Using a theory called “loop quantum gravity,” a group led by Penn State professor Abhay Ashtekar has shown that just before the Big Bang occurred, another universe very similar to ours may have been contracting. According to the group’s findings, this previous universe eventually became so dense that a normally negligible repulsive component of the gravitational force overpowered the attractive component, causing the universe to “bounce” apart. This big bounce is what we now know as the Big Bang. The group published its analysis in the April 12th issue of Physical Review Letters.
“These equations tell us that in fact there is another pre-Big Bang branch of the universe, and then we tried to understand what it looks like,” Ashtekar said. “[Surprisingly], the universe again looks very much classical.
“So there is another universe on the other side which is joined to our universe in a deterministic way,” he concluded.

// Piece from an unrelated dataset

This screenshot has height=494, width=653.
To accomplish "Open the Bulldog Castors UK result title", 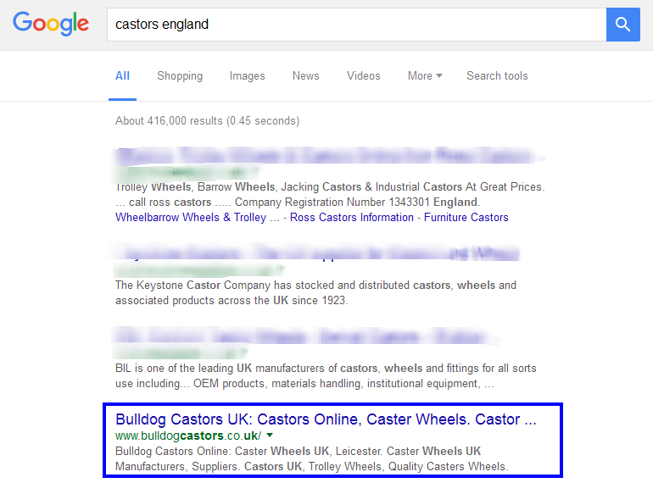I will (x=326, y=419).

Coauthor Parampreet Singh, a postdoc at Penn State, said that Einstein’s theory of general relativity describes the current universe very well, but it breaks down when it encounters the extreme density of the universe around the time of the Big Bang.

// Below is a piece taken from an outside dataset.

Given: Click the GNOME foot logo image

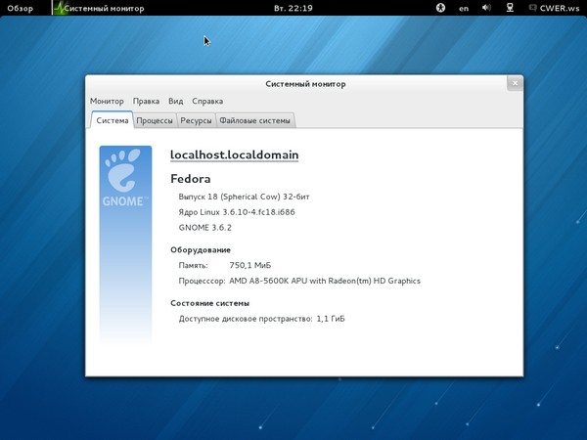Looking at the screenshot, I should (125, 176).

“[General relativity] gives physical singularities when we ask questions about the physics near the Big Bang,” he said. “Unless this problem is solved, or unless a solution of this problem is known, we do not have a complete description of the universe.”

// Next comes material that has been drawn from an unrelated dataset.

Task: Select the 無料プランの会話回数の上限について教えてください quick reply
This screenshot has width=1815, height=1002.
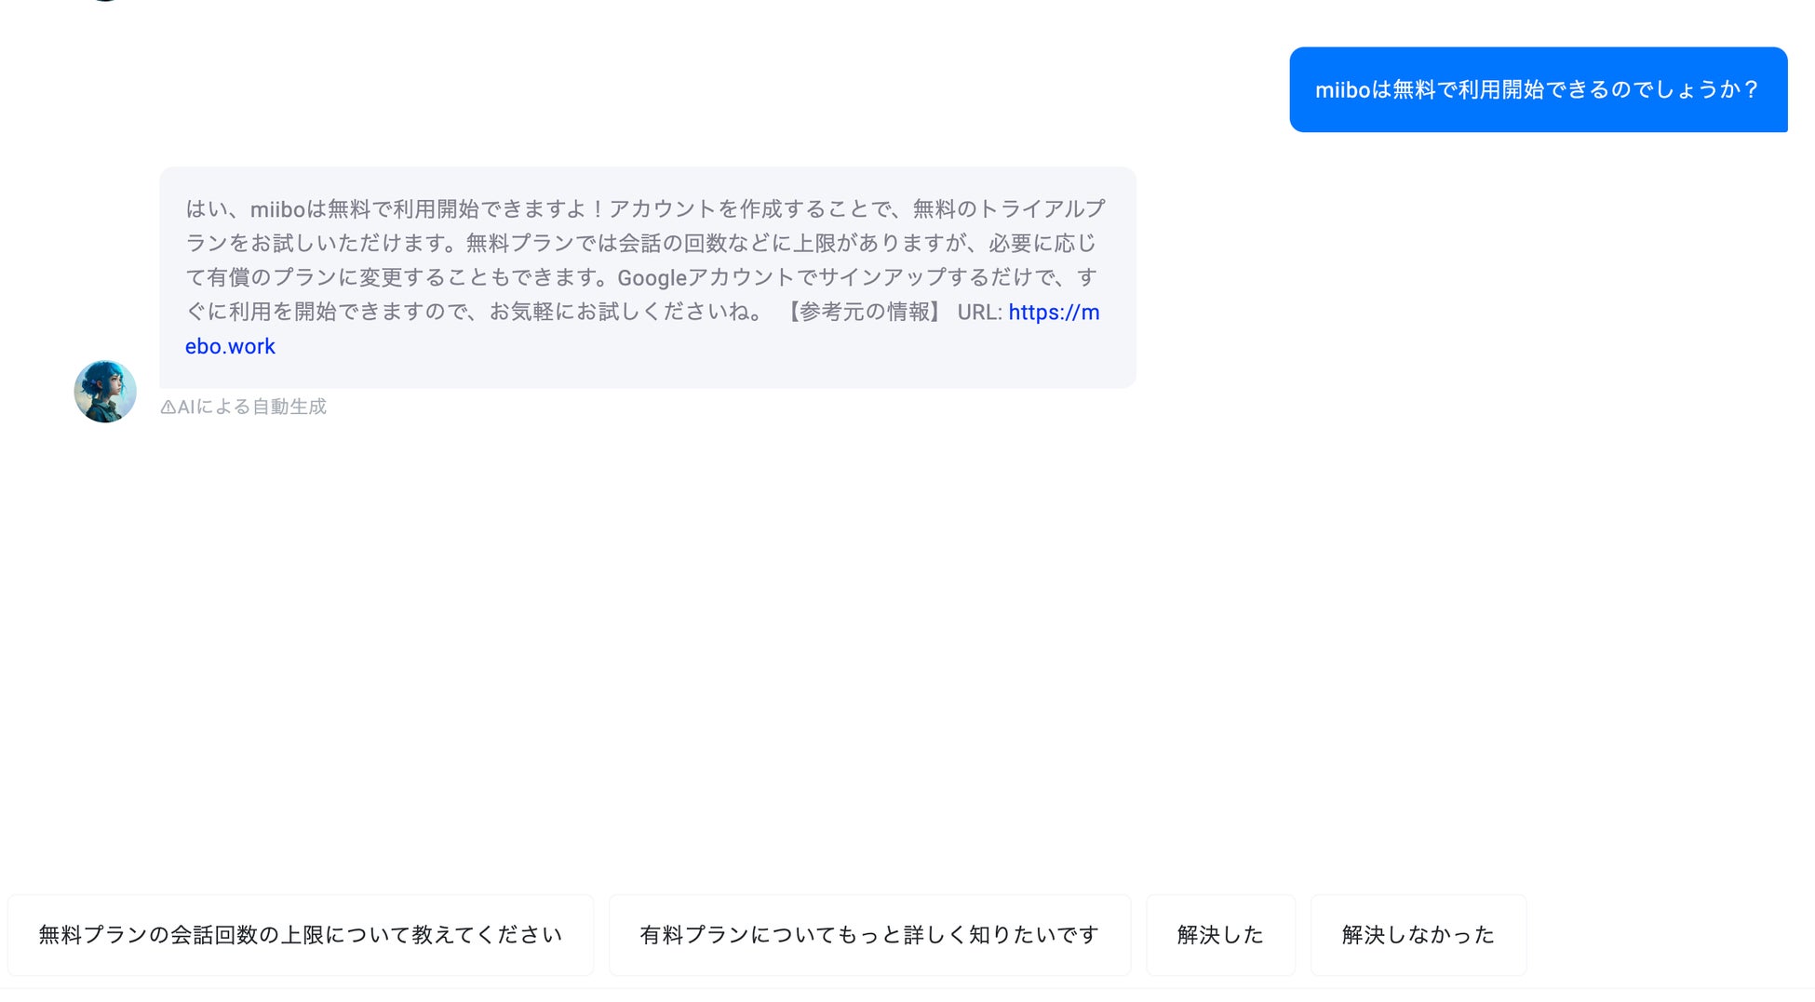Action: point(300,935)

Physicists have developed theoretical systems, such as string theory, to unite general relativity with quantum mechanics and explain the very early universe. In the late 1980s, Ashtekar published the first paper on loop quantum gravity, a theory which applies quantum mechanical principles to examine the spacetime continuum. According to his model, there is no continuum: Smooth, continuous space is only an approximation of an underlying quantized structure, one that is made up of discrete units.
Loop quantum gravity also predicts a small repulsive component of gravitational force, which is a non-factor in other theories. At most densities, even the extremely high density of an atom’s nucleus, this component has no significant effect. But as density increases, approaching 1075 times the nuclear density, this repulsion begins to dominate. According to the Ashtekar’s equations, this appears to be what happened to the universe before ours: As it collapsed, it became so dense that gravity started to, in a sense, work backwards, birthing our universe.
Singh, Ashtekar’s postdoc, noted that the group’s conclusions are eerily similar to findings published by Princeton researcher Paul Steinhardt two weeks ago. Using string theory, Steinhardt concluded that the universe may be cyclic, with each crunch leading to a bounce.
But Steinhardt said the two papers are only distantly related:
“It is an idealized set-up which does not connect smoothly to realistic cosmology,” he said via e-mail about the Penn State paper. “By contrast, our scenario is designed so that it connects smoothly to Einstein gravity and standard Hubble expansion, so that it reproduces the astronomical conditions we observe today.”
Ashtekar acknowledges that his work addresses the idealized situation of a homogeneous, isotropic universe, one that is uniform in space and uniform in all directions—the model does not account for heterogeneities such as galaxies.
“This picture does hold up in kind of simple generalizations,” he said. “The key question is really if this prediction is going to hold up with more and more realistic models.”